What is your current occupation and how did you get into this role?
Until April 2017, I was a legal associate with the Mergers and Acquisitions team at a leading full-service law firm in Mumbai, India. As a corporate lawyer, my work essentially involved meeting with clients to understand their business goals, drafting and negotiating various transaction documents, and working with different teams to see how the transaction can be structured to achieve those goals.
Having worked on multiple international transactions over the course of nearly three years, I felt the need to expand my jurisdiction-specific knowledge, especially relating to the United States, and decided to take a year off to pursue the Master of Law program at Columbia Law School, New York. I am currently enrolled in the program and a recipient of the 2017-18 Lawrence A. Wein Corporate Responsibility Fellowship at Columbia.
What do you most enjoy about your job?
I love that no two days are the same. Because the work is so international and spans many different sectors, each client has a different business objective that the law must help achieve. This means that my work requires me to be creative yet law-abiding in giving solutions that are both cost- and time-effective for the client. Alongside the actual work itself, what I also really enjoy is the brainstorming sessions that a project team undertakes with senior partners and colleagues, which can be a tremendous and constant learning experience. This makes each day at work exciting and challenging.
How have your studies at Wolfson helped you in your career?
Doing the Master of Corporate Law (MCL) programme at Cambridge was the best decision I made as it prepared me well for the rigour of a corporate law firm – a terrain I was unfamiliar with, as I did the MCL right after my undergraduate law degree.

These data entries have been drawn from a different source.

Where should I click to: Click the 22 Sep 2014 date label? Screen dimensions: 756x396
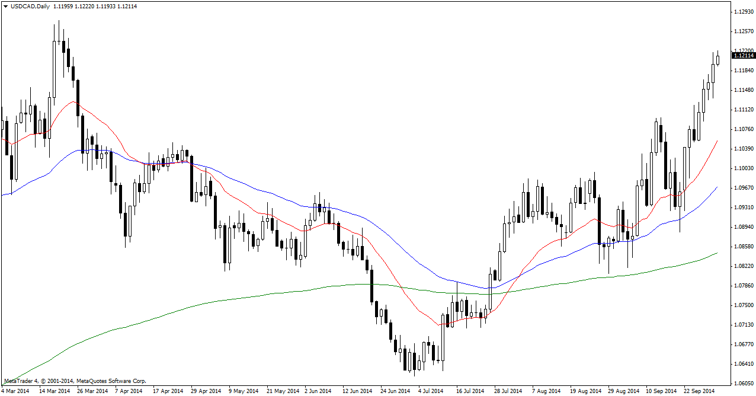[699, 391]
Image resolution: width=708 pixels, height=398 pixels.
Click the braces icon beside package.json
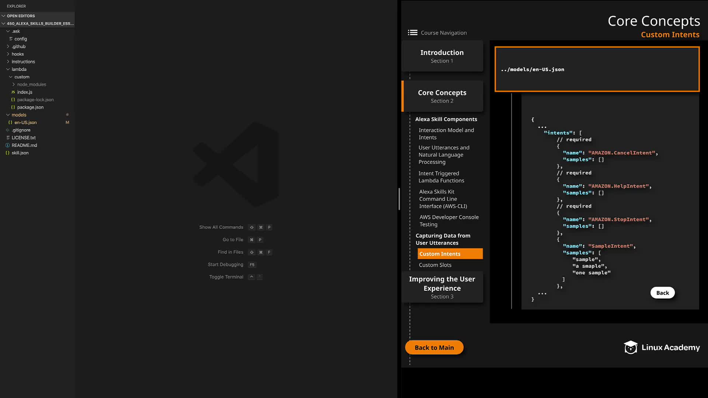[13, 107]
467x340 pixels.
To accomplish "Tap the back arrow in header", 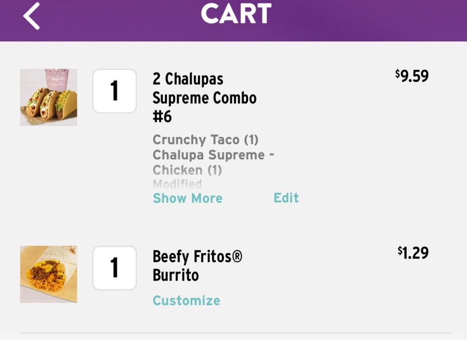I will pyautogui.click(x=32, y=16).
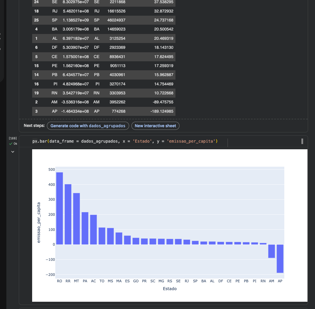Click the [169] execution count

[13, 138]
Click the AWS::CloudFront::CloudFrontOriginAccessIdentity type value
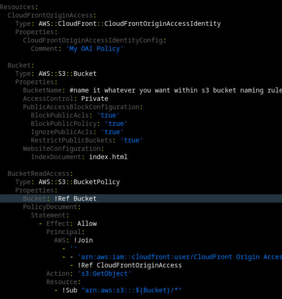 point(129,24)
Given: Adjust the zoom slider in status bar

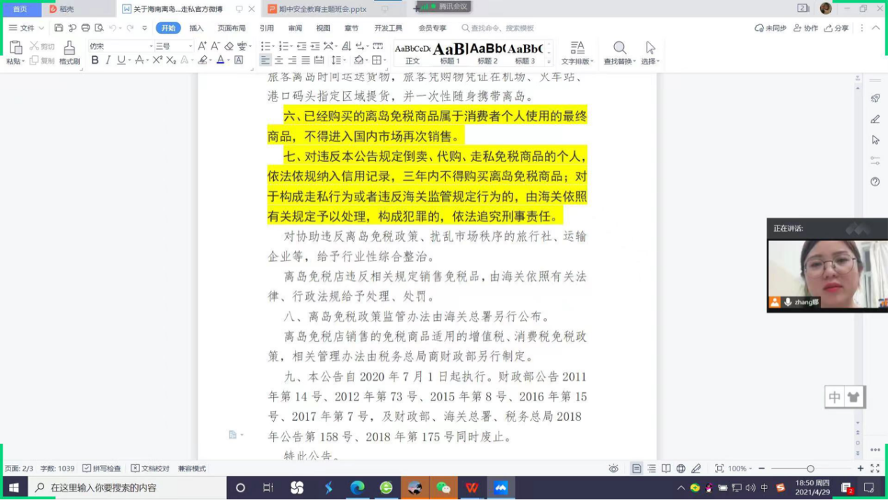Looking at the screenshot, I should [x=810, y=468].
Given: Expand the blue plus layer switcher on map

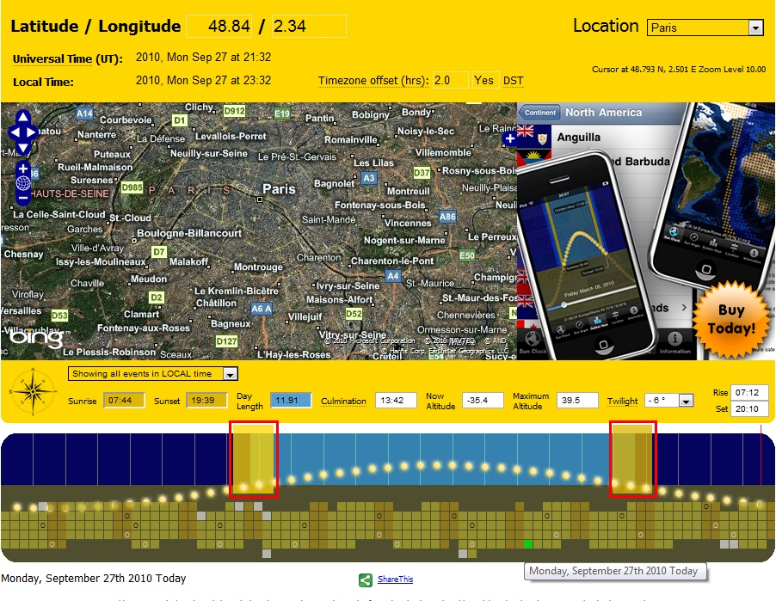Looking at the screenshot, I should [x=509, y=138].
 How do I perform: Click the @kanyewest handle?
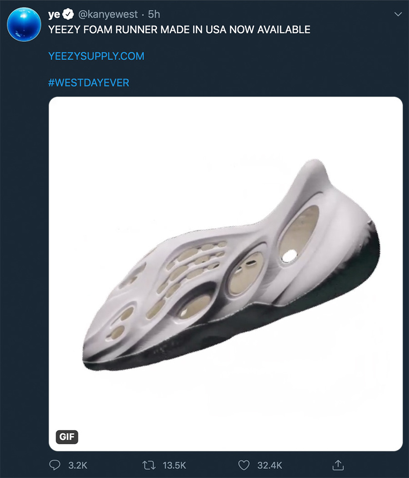coord(106,15)
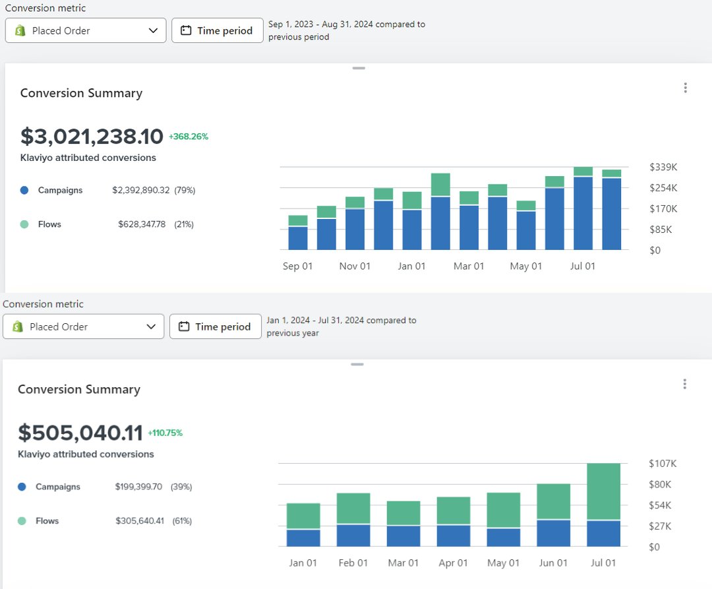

The small size of the programme, coupled with the practical training I received, also helped me navigate some of the toughest interviews with law firms. I chose to experience Cambridge through Wolfson because of how the College stood out from the rest. While everyone knows that it is one of the modern colleges in Cambridge, it is also the only truly international college there. For someone who had not lived abroad before this, the international setting and the seamless balance of Cambridge traditions and individual contemporary approaches made for the most fantastic collegiate and life experiences. My time at Wolfson made me a gregarious person, capable of interacting with people from different cultures and backgrounds. This has gone a long way in helping me blend in in any social setting, both during my time as a corporate lawyer and now, again, as a student.
What is your fondest memory of your time at Wolfson?
I have very fond memories from the times I spent in the Wolfson Gardens, especially the Sundial Garden, with some of the closest friends I made at Wolfson. I also enjoyed just relaxing in the Club Room (which is also the most culturally active spot in the College, in my opinion) and the Jack King Building where I took salsa classes. I have taken part in several of the WCSA events that are hosted (including the very fun Bollywood night and Scottish folk dance class). I have to mention the Formal Hall dinners where I dined with some of the most interesting Fellows and students at Wolfson.
What is the best piece of advice you've ever been given?
'Challenge the challenge'. This is something my parents always repeat to me and it has helped reinforce my inner strength to overcome any stumbling block.
Which person (living or historical) do you most admire and why?
I admire my sister the most. She has been a friend, mother and sister to me through all these years. She has taught me many things but the one that I find myself practising most often is pushing my limits and being a better version of myself each day. She continues to inspire me to be extraordinary in everything I do.
Which book has had the greatest impact on you?
‘On His Blindness', a poem by John Milton, is one of the most impactful pieces of literature that I have read. An expression of Milton’s personal struggle with blindness, the poem resonates how hard work, faith and patience in the face of adversity can make one stronger and I found this message very inspiring.